*EXCERPTED PASSAGE:*
────────
In modern Japanese, the presence of a voiced obstruent phoneme in the first element does not normally block rendaku, as demonstrated by examples such as sleeve (そで, sode) + mouth (くち, kuchi) → cuff (そでぐち, sodeguchi). Nevertheless, it has been proposed that in certain circumstances, Lyman's law might be (or might once have been) sensitive to the presence of a voiced obstruent in the first element of a compound. Compound personal names ending in the element ta 'rice field' seem to usually show rendaku when the final mora of the first element contains //t k s m n// (e.g. Katada, Fukuda, Asada, Hamada, Sanada), but never show rendaku when the final mora of the first element contains //d ɡ z b j// (e.g. Kadota, Nagata, Mizuta, Kubota, Hayata) (and usually do not show rendaku when it contains //r w//). The pattern of voicing seen in compounds like these may in part be a residue of an older version of the law that operated in Old Japanese. Examination of Old Japanese compounds suggests that Old Japanese had a constraint against two consecutive syllables starting with a prenasalized consonant (the source of modern Japanese (dakuon)/voiced obstruent phonemes), but over time, this constraint came to be replaced with the modern tendency for a (dakuon) consonant to block rendaku only when it occurs in the second element of the compound.
────────
*YOUR GOAL:* According to the passage on rendaku, what constraint did Old Japanese have?

*RECORDED INFORMATION:*
────────
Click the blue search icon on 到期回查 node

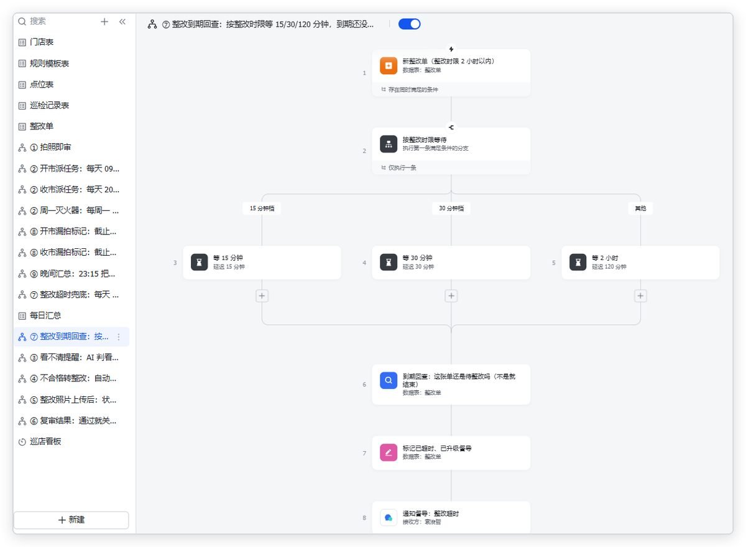coord(389,380)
────────
*OUTPUT OF THE EXERCISE:* Old Japanese had a constraint against two consecutive syllables starting with a prenasalized consonant.